» **What to work on**
Quote exactly, and only, the lines of the material below from the line with "Avis (85, 98)" through the line with "Prix (39, 98)".

-------- Information shown

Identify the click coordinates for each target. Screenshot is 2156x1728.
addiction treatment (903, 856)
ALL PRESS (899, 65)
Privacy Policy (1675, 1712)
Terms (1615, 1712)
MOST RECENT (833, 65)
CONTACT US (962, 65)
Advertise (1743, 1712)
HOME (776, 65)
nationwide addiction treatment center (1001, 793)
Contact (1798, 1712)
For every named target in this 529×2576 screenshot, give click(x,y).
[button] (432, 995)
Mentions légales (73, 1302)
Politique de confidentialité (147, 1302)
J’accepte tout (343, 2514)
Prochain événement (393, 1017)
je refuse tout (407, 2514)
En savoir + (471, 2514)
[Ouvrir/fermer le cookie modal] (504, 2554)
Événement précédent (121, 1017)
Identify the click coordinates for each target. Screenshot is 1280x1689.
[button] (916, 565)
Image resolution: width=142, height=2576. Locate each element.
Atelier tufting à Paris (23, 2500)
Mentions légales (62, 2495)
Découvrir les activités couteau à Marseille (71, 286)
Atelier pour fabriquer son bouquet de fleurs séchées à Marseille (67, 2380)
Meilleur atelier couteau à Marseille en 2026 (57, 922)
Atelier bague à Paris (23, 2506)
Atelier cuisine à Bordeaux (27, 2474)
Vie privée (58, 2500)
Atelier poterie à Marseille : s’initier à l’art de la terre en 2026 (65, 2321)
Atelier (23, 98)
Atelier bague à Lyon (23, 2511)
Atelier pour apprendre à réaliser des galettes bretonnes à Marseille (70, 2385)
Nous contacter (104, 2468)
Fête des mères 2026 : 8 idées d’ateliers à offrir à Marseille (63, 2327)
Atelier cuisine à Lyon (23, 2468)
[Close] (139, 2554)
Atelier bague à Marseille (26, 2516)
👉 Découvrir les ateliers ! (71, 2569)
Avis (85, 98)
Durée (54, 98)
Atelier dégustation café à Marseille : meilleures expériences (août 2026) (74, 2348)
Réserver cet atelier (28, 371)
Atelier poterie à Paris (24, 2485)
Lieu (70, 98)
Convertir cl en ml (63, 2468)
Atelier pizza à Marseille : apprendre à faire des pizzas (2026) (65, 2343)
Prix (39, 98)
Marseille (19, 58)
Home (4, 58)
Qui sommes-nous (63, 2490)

----------------

» **Answer**
Avis (85, 98)
Durée (54, 98)
Atelier dégustation café à Marseille : meilleures expériences (août 2026) (74, 2348)
Réserver cet atelier (28, 371)
Atelier poterie à Paris (24, 2485)
Lieu (70, 98)
Convertir cl en ml (63, 2468)
Atelier pizza à Marseille : apprendre à faire des pizzas (2026) (65, 2343)
Prix (39, 98)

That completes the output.